Une gouvernance fédérale en quête de crédibilité
En se réunissant le 28 juin 2025 pour son premier Conseil fédéral, la Fédération congolaise de basket-ball savait qu’elle ne pouvait se permettre la moindre fausse note. Depuis la suspension prononcée en 2017 par la FIBA Afrique, la discipline vit sous surveillance extérieure et sous le regard attentif des partenaires publics. Le nouveau président, Fabrice Makaya Matève, a donc choisi de placer immédiatement la barre haut : transparence des débats, diffusion publique des principales résolutions et engagement formel à respecter les standards internationaux de gouvernance sportive. « Nous voulons donner à notre fédération une culture de la reddition de comptes, préalable à tout retour sur la scène continentale », a-t-il insisté devant des délégués réunis à huis clos mais soucieux d’adresser un signal d’ouverture à la communauté sportive.
Un plan quadriennal au service de la diplomatie sportive
Le cœur de la session inaugurale fut l’adoption du plan 2025-2028. Vingt-six tâches, six axes stratégiques et une ambition assumée : reconstruire un écosystème apte à dialoguer d’égal à égal avec la FIBA. L’administration, la formation et la compétition forment le triptyque prioritaire. L’intention est claire : professionnaliser les ligues régionales, normaliser les calendriers et bâtir une filière de cadres techniques certifiés, condition sine qua non pour toute invitation à un tournoi continental.
Cette feuille de route s’inscrit dans une logique de diplomatie sportive chère aux autorités congolaises. À travers la réussite d’une discipline populaire et médiatisée, Brazzaville souhaite valoriser l’image de stabilité et de compétence institutionnelle qu’elle promeut déjà sur d’autres scènes multilatérales. Un haut fonctionnaire du ministère de la Jeunesse et des Sports, présent aux travaux, a d’ailleurs rappelé que « le sport demeure un vecteur privilégié pour la consolidation du soft power congolais ».
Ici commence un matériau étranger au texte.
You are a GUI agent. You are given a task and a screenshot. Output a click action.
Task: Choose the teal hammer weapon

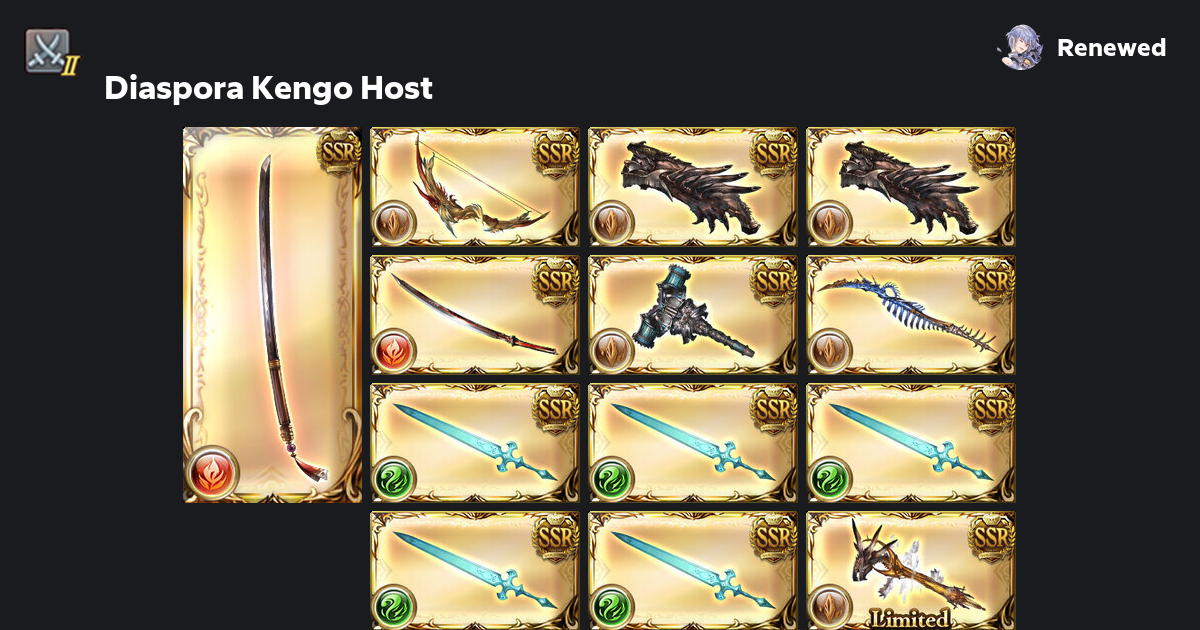693,315
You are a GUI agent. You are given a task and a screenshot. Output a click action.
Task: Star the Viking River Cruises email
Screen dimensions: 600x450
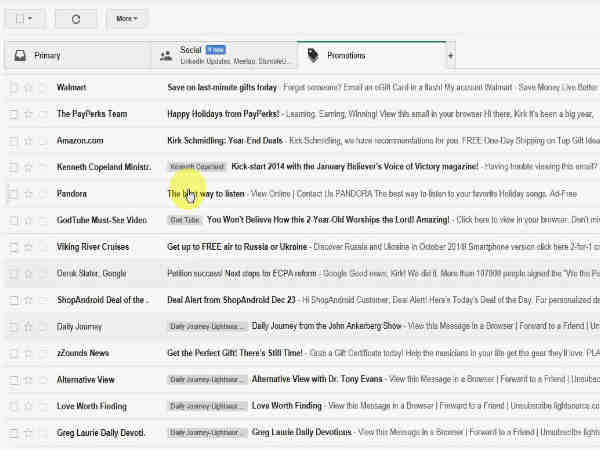[28, 247]
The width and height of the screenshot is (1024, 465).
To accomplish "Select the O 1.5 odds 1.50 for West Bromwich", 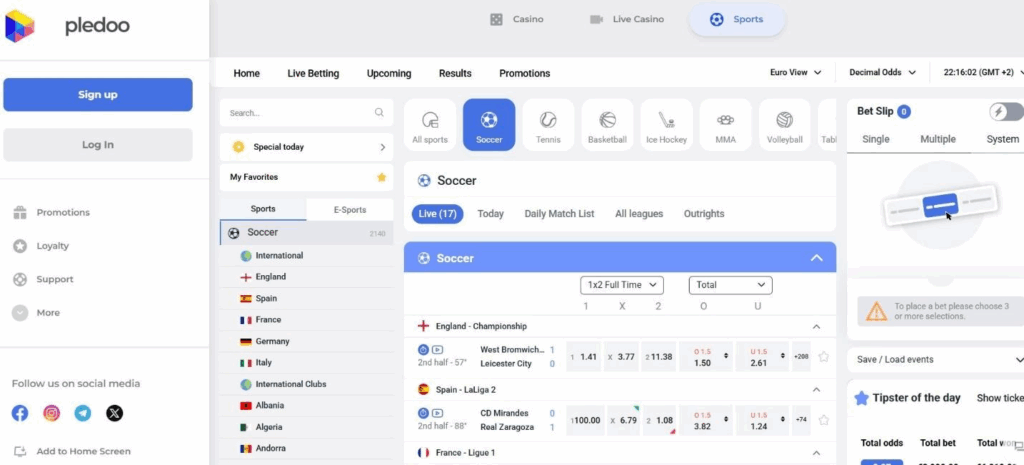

La question budgétaire et la mobilisation des partenaires
Un budget de 209 209 220 francs CFA, adopté à l’unanimité, devra financer stages, séminaires d’arbitrage et relance des championnats nationaux. L’enveloppe se veut réaliste : elle privilégie la mise à niveau administrative, loin des fastes coûteux des années précédentes. Le secteur privé est sollicité à hauteur de 40 % du plan de financement, signe d’une volonté de s’affranchir progressivement de la seule tutelle publique. Plusieurs entreprises parapubliques ont déjà manifesté leur intérêt, voyant dans le basket un support de visibilité jeune et urbain.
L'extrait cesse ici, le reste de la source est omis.